His latest show, his first at Gallery NAGA, finds him working through these contradictions with wildly uneven results. Bergstein advances the apocalyptic architectural imagery of his recent work, but also experiments with photography and sculpture, as well as reviving some painterly motifs from the past. The result, while containing more than its fair share of breathtaking work, is not as strong as I had hoped.

The exhibition space is dominated by several epic (and often epically scaled) architectural fabulations, done on canvas and paper. Cities, domes, spheres, towers and walls rise up in front of skies of gray or blue (sometimes tinted with yellow and pink). These are drawn by scratching into the paint surface, resulting in a wild tangle of lines that somehow coalesce into recognizable forms. The effect has been compared to the freedom of Piransei's Carceri etchings; it also bears a relationship to the organic yet structural forms of Terry Winters, another painterly draftman.

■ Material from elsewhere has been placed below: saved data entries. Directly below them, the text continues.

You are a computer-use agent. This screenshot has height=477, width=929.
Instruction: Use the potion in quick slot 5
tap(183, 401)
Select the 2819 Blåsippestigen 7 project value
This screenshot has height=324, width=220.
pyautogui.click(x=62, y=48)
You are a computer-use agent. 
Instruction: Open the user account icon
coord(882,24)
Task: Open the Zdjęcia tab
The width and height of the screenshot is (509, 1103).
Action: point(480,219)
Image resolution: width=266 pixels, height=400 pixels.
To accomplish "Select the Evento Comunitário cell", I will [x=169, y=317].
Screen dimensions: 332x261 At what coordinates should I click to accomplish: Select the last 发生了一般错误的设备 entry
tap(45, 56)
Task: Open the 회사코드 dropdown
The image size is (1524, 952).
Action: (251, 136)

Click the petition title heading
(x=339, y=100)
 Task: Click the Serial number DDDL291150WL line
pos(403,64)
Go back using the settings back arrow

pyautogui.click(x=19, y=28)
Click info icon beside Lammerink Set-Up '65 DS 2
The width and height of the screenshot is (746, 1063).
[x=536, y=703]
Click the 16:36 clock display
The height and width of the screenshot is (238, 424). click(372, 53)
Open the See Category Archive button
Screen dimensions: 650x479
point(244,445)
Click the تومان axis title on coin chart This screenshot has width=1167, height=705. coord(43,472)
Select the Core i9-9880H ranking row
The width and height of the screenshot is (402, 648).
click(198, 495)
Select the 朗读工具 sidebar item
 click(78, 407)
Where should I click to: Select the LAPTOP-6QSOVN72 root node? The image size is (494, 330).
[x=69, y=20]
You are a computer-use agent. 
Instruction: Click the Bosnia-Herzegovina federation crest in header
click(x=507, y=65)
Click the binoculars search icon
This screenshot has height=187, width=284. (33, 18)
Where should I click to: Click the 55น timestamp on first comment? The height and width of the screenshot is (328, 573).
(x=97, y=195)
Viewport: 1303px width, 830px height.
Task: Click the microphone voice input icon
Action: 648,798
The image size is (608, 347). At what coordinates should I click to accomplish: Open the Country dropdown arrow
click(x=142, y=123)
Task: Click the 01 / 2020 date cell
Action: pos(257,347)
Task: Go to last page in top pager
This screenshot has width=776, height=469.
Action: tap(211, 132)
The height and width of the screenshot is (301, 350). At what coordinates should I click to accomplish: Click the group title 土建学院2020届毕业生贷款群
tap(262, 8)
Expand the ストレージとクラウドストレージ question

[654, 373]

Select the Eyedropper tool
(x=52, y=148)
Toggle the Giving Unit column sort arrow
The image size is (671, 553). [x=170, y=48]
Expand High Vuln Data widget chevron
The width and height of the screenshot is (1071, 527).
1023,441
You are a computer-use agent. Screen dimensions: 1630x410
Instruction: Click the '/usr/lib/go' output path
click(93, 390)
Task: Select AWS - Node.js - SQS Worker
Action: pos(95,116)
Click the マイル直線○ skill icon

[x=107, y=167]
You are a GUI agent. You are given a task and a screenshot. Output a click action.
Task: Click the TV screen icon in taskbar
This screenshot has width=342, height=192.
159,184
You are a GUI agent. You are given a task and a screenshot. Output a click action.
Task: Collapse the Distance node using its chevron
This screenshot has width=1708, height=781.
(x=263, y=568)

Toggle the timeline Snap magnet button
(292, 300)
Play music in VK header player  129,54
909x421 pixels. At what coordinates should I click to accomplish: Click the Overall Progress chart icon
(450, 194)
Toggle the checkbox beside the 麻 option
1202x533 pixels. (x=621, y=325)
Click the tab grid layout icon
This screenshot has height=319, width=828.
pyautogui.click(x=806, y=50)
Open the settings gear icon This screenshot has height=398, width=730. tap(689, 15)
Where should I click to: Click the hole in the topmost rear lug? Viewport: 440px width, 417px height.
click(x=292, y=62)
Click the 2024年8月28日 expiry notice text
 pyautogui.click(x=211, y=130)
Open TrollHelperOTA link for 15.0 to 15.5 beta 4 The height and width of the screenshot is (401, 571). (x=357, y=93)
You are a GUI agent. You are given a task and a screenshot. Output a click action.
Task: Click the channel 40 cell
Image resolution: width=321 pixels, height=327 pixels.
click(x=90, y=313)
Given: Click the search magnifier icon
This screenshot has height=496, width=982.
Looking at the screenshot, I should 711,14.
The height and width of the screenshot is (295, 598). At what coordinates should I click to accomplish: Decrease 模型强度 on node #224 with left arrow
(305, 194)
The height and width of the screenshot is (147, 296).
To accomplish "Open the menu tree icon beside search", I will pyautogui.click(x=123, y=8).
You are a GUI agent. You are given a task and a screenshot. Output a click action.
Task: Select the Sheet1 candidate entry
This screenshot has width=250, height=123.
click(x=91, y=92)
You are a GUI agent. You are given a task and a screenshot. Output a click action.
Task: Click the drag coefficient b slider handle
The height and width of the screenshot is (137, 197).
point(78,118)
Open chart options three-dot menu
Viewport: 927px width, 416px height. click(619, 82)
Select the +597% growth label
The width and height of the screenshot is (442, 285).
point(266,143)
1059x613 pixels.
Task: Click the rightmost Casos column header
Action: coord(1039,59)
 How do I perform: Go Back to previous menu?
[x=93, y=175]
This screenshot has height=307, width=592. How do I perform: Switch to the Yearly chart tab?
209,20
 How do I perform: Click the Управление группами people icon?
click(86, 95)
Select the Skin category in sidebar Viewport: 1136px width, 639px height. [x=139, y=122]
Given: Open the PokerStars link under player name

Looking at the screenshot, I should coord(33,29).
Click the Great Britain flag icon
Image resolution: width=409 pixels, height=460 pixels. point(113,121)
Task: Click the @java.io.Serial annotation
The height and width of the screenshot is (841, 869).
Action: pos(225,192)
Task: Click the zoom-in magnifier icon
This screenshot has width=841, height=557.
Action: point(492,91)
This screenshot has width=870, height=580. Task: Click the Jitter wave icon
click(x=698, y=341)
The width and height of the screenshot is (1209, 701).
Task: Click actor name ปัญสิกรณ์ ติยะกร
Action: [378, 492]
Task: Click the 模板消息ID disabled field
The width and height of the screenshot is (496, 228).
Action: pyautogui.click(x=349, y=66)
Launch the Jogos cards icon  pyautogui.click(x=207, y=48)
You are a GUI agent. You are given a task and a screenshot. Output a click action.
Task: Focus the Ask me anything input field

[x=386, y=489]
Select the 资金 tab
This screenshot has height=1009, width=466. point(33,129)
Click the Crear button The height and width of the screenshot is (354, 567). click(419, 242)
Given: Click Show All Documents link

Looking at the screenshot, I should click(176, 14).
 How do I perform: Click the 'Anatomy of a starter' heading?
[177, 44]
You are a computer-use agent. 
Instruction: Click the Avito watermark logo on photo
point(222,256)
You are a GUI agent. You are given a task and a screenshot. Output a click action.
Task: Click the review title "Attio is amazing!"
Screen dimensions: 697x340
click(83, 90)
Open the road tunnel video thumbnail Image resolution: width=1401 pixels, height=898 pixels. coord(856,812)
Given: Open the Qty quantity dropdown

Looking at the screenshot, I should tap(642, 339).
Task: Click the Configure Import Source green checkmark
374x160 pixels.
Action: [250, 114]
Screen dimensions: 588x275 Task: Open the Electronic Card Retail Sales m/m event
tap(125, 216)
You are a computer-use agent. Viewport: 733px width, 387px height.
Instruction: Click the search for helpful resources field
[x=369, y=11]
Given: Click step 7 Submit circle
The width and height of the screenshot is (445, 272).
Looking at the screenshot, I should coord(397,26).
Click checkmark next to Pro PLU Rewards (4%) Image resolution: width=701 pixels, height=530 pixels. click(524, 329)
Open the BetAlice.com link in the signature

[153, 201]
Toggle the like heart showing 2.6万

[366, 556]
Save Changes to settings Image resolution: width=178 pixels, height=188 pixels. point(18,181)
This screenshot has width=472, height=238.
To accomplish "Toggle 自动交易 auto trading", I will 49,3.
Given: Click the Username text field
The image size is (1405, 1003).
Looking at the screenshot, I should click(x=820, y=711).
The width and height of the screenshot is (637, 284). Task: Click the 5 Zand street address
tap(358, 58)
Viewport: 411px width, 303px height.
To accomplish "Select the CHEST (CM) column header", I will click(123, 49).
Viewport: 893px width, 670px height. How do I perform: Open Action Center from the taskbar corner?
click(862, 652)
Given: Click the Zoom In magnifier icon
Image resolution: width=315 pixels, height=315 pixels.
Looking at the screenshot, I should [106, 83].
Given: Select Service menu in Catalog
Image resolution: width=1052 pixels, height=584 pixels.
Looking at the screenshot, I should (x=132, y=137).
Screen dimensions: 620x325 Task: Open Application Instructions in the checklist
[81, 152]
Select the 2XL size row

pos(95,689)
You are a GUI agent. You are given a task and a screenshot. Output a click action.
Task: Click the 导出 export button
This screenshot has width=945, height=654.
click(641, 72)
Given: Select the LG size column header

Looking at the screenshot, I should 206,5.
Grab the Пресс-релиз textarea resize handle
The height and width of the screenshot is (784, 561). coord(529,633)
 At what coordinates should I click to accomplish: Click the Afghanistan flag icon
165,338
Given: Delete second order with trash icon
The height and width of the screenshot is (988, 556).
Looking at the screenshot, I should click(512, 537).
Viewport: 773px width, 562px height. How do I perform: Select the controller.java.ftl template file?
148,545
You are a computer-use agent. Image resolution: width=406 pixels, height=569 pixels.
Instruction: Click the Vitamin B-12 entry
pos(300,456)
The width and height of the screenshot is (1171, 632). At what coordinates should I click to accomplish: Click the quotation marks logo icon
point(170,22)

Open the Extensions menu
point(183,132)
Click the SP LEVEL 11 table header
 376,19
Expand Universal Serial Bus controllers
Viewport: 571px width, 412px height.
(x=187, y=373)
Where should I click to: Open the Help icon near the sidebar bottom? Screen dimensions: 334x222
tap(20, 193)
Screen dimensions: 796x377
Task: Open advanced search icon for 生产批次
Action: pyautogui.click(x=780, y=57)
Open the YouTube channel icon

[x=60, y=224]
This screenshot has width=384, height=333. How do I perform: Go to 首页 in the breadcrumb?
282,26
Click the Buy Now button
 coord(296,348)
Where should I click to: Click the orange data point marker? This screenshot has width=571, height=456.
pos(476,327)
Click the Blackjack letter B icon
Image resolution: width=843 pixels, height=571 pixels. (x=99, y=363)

Somewhere in the foreground of each of these (the surprisingy utopian Location, Location, Location excepted) is a small figure sculpted out of an often absurdly thick impasto. He always wears the same white t-shirt and blue jeans, an Everyman lost in a strange world. The figure is Gerry himself, but he also acts as a stand-in for the viewer, a way of penetrating these forbiddingly dense vistas. In some pictures, he holds up a map or canvas, contemplating the scene before him. In others, he takes a more active role, interacting with the material of the cities themselves. In both cases, he is an explorer, trying to find a sense of place in world composed of dislocations and nested (ir)realities.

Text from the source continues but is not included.